One hundred forty miles northwest of Washington, D.C., where Dans Mountain stands about 3,000 feet above Western Maryland’s bituminous coal fields, the Georges Creek Coal and Iron Company established the town of Lonaconing in 1835. Seventy-five years later the population of mostly coal miners and their families exceeded 2,000. The Klots Throwing Company erected a silk mill in Lonaconing in 1905, which closed its doors in 1957, and has stood for nearly a hundred years to become both monument and tomb for the Queen of fibers. This field report describes early twentieth-century silk yarn production in situ.


Silk industry barons of the Gilded Age chose remote mountain locations for their mills, and the Allegheny Mountains sheltered the Lonaconing mill for nearly half a century. Dark windows in its red brick building obscure the treasure within: 48,000 square feet of mill floor supporting over 360 machines built for twisting, winding, and spinning silk filaments, with yarn still wound on their bobbins and swifts; substantial steam and drying chambers and heavy iron centrifugal extractors, tons of parts, and millions of accessories.

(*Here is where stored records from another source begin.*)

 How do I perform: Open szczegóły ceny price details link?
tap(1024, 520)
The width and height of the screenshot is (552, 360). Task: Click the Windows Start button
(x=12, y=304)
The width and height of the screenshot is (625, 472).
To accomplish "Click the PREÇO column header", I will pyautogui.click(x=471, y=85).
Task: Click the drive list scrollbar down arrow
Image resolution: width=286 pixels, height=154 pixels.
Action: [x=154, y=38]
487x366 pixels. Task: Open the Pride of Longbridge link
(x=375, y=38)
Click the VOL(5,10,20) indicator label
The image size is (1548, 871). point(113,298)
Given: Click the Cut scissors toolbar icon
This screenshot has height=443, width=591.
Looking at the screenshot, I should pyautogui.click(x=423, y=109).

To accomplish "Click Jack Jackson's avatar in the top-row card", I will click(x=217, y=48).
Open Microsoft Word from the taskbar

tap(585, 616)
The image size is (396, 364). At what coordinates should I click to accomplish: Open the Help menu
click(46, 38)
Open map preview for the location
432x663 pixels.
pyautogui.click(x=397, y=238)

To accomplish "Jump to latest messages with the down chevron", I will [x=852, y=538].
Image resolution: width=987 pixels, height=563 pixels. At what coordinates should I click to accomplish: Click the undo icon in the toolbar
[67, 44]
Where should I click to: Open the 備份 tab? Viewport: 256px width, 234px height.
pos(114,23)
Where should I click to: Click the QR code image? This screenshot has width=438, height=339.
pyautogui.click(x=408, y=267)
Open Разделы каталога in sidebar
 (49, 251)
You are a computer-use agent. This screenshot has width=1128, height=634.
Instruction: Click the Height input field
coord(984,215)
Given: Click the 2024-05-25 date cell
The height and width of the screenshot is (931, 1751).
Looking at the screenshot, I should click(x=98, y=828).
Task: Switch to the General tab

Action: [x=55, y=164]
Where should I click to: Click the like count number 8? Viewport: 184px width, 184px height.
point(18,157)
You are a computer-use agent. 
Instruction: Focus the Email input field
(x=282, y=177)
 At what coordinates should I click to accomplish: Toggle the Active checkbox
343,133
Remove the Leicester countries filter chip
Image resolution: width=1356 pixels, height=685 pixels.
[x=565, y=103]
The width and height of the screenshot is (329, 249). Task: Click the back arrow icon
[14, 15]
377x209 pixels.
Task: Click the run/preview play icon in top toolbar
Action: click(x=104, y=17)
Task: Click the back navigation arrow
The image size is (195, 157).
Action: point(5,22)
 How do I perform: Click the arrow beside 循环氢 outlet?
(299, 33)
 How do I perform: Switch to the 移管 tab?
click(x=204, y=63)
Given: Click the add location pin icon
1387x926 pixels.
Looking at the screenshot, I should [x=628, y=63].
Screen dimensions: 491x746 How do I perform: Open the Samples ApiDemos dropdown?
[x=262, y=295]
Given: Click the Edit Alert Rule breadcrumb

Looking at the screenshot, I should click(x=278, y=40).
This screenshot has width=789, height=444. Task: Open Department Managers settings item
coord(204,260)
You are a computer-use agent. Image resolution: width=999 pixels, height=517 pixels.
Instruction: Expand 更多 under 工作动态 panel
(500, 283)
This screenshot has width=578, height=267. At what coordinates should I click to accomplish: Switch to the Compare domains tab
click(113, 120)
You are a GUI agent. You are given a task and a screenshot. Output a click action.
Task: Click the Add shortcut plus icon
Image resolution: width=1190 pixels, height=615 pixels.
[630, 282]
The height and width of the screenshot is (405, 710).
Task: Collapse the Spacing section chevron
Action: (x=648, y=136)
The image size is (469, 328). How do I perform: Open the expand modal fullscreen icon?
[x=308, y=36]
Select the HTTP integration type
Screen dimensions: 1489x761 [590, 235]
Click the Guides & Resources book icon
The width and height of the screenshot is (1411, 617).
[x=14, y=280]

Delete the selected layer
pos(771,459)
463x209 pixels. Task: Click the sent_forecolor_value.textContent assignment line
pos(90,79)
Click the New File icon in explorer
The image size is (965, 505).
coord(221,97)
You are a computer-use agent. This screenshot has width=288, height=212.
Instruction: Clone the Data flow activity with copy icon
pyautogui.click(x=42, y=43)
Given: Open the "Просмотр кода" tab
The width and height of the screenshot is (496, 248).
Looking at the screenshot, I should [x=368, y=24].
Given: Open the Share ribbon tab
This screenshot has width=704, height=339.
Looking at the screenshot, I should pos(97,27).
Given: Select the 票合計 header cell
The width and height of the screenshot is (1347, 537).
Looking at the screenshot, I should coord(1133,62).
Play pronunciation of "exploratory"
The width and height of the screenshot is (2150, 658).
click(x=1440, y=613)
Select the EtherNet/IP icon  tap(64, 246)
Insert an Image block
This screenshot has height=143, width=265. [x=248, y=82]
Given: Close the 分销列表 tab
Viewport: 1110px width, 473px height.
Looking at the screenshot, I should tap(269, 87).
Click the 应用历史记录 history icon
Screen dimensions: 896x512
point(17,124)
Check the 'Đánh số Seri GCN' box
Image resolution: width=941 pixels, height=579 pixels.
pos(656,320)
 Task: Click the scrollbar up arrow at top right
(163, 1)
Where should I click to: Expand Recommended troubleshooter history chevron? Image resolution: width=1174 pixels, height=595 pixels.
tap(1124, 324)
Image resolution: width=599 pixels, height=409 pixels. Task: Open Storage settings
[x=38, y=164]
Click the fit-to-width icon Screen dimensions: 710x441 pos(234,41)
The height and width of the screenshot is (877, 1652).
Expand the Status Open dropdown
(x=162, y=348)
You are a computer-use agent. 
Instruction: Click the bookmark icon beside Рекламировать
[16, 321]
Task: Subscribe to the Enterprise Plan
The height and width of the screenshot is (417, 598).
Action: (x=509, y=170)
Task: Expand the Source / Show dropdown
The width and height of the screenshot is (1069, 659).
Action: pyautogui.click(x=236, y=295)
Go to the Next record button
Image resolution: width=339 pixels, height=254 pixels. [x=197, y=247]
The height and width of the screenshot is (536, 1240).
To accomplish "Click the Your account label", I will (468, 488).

Provenance is etched on steel and cast in iron: “The Columbian” single- and double-deck Atwood winders; Toledo Scales; Westinghouse motors, and Crouse Hinds conduit; centrifugal pump and humidifying system by Buffalo Forge, and extractor from Tolhurst Foundry in Troy, New York. Paperwork is stacked in drawers, tacked to beams, and wedged between things: with soaking formulae, production notes, or just repair schedules. A calendar-sized board nailed to a beam has tiny lot-numbered skeins hung all over the surface; the gloss of rayon or the pearl of silk shine through fifty years of soot. The machine shop lathe reads "1861." Accessories read "1880."

Work benches, tables, and chests of drawers are stocked with sundry medicines like eyewash, mercurochrome, and spirits of ammonia. Even the workers’ toilets suggest something of their world: eight stalls shared two rolls of paper, mounted on the outside. Faded, gaudy, umbrellas are tucked everywhere and women's shoes—perhaps thirty pair—are hung on spindles and tossed into tag bins. They are all early fifties style, with pointed toes, chunky heels, and well-creased insteps, thrown aside by workers after eight or more hours of moving up and down the mill aisles. What took place here?